Brano del documento:
---+---

L'approfondimento di Marco Orioles sullo stato dei rapporti fra Stati Uniti di Trump e Arabia Saudita di bin Salma alla luce del caso Khashoggi

L’incredibile vicenda che ha visto come protagonista, suo malgrado, il giornalista dissidente saudita Jamal Khashoggi – sequestrato, torturato, trucidato e fatto a pezzi da uomini molto vicini al vertice della corte dei Saud nel consolato di Istanbul – rischia di mandare in frantumi il saldo e ben oliato rapporto tra l’Arabia Saudita e l’amministrazione Trump. Compromettendo due anni di stretta collaborazione e di gestione consensuale di una serie di dossier roventi.

Potenziare l’asse Washington-Riad è stata la carta che The Donald e i suoi più stretti consiglieri hanno, sin dagli albori del loro governo, messo sul piatto della partita mediorientale, con l’intento di stravolgere gli equilibri dell’area – attraverso molteplici scossoni assestati su più livelli – e plasmare un’inedita “pax arabica” di cui l’Arabia Saudita sarebbe stata l’architrave, prendendo con ciò il posto degli Stati Uniti sempre più avviati verso un disimpegno da un’area che nelle ultime due decadi ha generato più problemi che opportunità per l’ex gendarme del mondo.

---+---

Dati grezzi:
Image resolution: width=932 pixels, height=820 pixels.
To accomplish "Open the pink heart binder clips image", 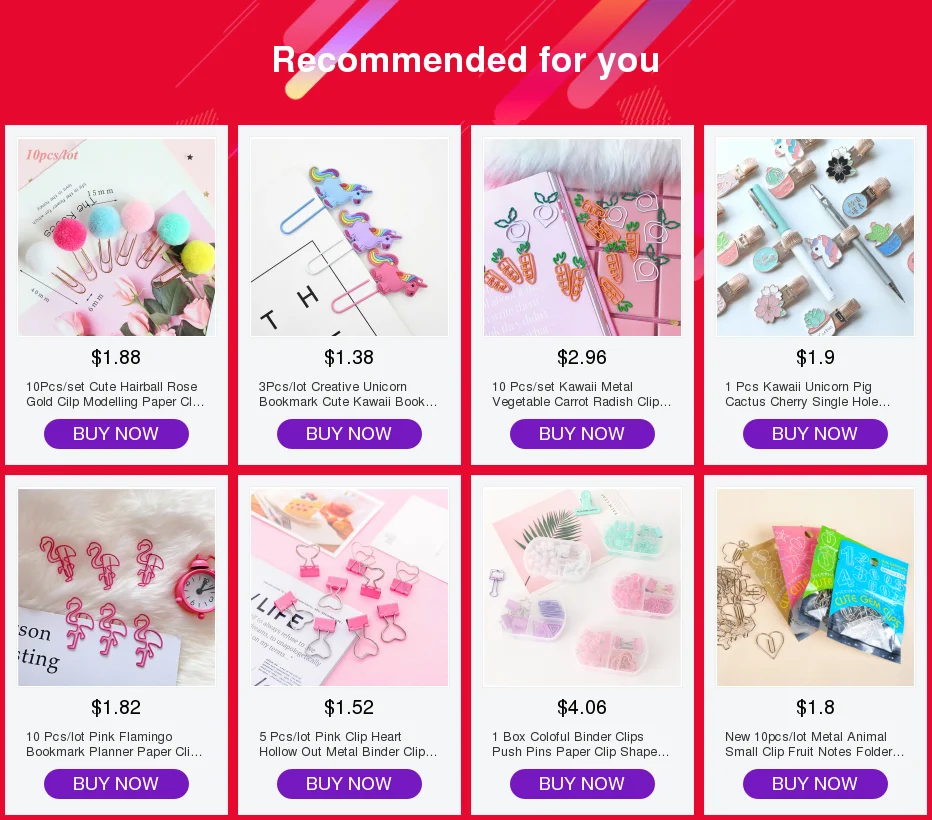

---+---

Cose da fare:
A) Secondo il brano del documento, in quale consolato è stato ucciso Jamal Khashoggi?
B) Copia fedelmente la parte del brano del documento che si apre con le parole "L'approfondimento di Marco" e si chiude con "di dossier roventi.".

Risposte in ordine:
A) Nel consolato di Istanbul.

B)
L'approfondimento di Marco Orioles sullo stato dei rapporti fra Stati Uniti di Trump e Arabia Saudita di bin Salma alla luce del caso Khashoggi

L’incredibile vicenda che ha visto come protagonista, suo malgrado, il giornalista dissidente saudita Jamal Khashoggi – sequestrato, torturato, trucidato e fatto a pezzi da uomini molto vicini al vertice della corte dei Saud nel consolato di Istanbul – rischia di mandare in frantumi il saldo e ben oliato rapporto tra l’Arabia Saudita e l’amministrazione Trump. Compromettendo due anni di stretta collaborazione e di gestione consensuale di una serie di dossier roventi.